Permanent change of projects and roles


“We love employees, and we rarely have cases when we decide to disperse. We prefer to guide the guys. Therefore, we move employees from project to project. It works better. ”

“With burnout, I have my own story. Last summer, we had a tense situation in terms of development, ”says Igor,“ I was then responsible for almost the entire frontend on the project.
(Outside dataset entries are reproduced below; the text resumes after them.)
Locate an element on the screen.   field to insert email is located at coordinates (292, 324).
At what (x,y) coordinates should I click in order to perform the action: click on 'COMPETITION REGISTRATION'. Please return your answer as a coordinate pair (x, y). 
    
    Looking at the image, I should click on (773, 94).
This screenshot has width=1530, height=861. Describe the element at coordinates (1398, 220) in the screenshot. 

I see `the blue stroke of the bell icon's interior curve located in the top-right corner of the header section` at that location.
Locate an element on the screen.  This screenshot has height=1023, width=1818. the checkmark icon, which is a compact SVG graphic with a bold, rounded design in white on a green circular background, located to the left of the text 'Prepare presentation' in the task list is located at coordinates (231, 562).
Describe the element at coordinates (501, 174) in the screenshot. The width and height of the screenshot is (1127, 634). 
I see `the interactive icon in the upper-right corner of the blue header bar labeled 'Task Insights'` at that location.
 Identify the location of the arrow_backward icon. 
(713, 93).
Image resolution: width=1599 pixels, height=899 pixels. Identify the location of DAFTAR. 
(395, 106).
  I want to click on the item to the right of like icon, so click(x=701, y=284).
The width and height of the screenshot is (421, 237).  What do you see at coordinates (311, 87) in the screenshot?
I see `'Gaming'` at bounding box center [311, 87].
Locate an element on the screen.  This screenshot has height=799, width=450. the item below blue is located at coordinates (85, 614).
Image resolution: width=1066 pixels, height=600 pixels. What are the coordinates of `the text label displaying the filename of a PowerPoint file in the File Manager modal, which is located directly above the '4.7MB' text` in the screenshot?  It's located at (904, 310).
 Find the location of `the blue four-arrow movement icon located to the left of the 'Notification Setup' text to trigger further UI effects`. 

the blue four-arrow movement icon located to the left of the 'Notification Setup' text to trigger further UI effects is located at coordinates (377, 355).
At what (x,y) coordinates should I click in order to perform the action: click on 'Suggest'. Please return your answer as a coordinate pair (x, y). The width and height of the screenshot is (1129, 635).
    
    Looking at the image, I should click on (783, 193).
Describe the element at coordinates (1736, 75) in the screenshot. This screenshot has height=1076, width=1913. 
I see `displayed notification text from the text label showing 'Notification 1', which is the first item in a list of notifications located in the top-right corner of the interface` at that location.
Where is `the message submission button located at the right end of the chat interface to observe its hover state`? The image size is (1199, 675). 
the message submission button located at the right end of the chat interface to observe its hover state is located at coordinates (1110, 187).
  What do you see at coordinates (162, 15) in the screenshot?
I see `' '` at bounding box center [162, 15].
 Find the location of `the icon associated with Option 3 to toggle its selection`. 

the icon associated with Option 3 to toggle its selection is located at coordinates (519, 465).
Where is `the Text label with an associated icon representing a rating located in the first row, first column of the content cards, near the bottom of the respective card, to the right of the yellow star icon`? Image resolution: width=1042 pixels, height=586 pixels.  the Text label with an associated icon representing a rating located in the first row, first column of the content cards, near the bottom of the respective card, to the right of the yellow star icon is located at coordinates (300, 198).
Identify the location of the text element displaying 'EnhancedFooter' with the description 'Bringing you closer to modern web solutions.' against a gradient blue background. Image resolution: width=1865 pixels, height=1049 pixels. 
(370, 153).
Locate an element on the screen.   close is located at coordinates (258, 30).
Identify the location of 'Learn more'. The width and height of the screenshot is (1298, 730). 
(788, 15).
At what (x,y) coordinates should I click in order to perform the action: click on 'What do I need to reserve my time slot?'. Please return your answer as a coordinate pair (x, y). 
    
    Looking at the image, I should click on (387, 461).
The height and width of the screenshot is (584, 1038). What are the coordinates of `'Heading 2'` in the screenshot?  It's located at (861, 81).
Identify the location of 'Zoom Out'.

It was hard to be on your toes all day for several weeks.

After that, I switched to another project, and yes, it helped. Change of activity is the best rest. Changing the domain, pace, environment - all this helps to unload the head.

But elementary communication with colleagues helps. I concluded for myself that it is easier for me to work when I have friendly relations with my colleagues. When I can informally chat with the manager and I know that he is not taller than me in the hierarchy, but the same team member as everyone else. In this regard, I like how everything is arranged here, that no one stands above anyone.

We are sort of broken up by teams, but Slak is still all together. "





How do employees stick together


Devhab has a tradition of visiting cities where at least one employee lives. Since the team is highly distributed, the meetings are held according to the following principle - they choose a city where a company employee lives, gather there and spend several weekdays and days off in order to work together and see the city.

“During the year we have already visited five cities - Kazan, Kaliningrad, Lisbon, Krasnoyarsk and Rostov-on-Don. Periodically, the guys come to Moscow. There were also small working congresses in Paris and Barcelona.

Of course, not all forty people drive. On average, going to ten or fifteen, but always different. Because more and more people take the initiative and connect to us. ”

“The last mitap was not only ours. In Rostov coworking, we conducted a distant work mitap together with another company, ”says Elina, Devkhab’s marketing manager,“ I think we will continue to do the same — combine team meetings and meetings with the local community to communicate more and develop a culture of remote work.

It rarely happens that unfamiliar teams come together and share experiences and simply invite those who work around. I know that Skyeng has such an initiative in Moscow. But in the regions of this, we have not met. And the peculiarity of distant work is precisely in this - you are not limited to the market of one city. It is very interesting for us to communicate with the community in the regions and say to everyone: “look, you can live in your city, and not only be limited to local companies”.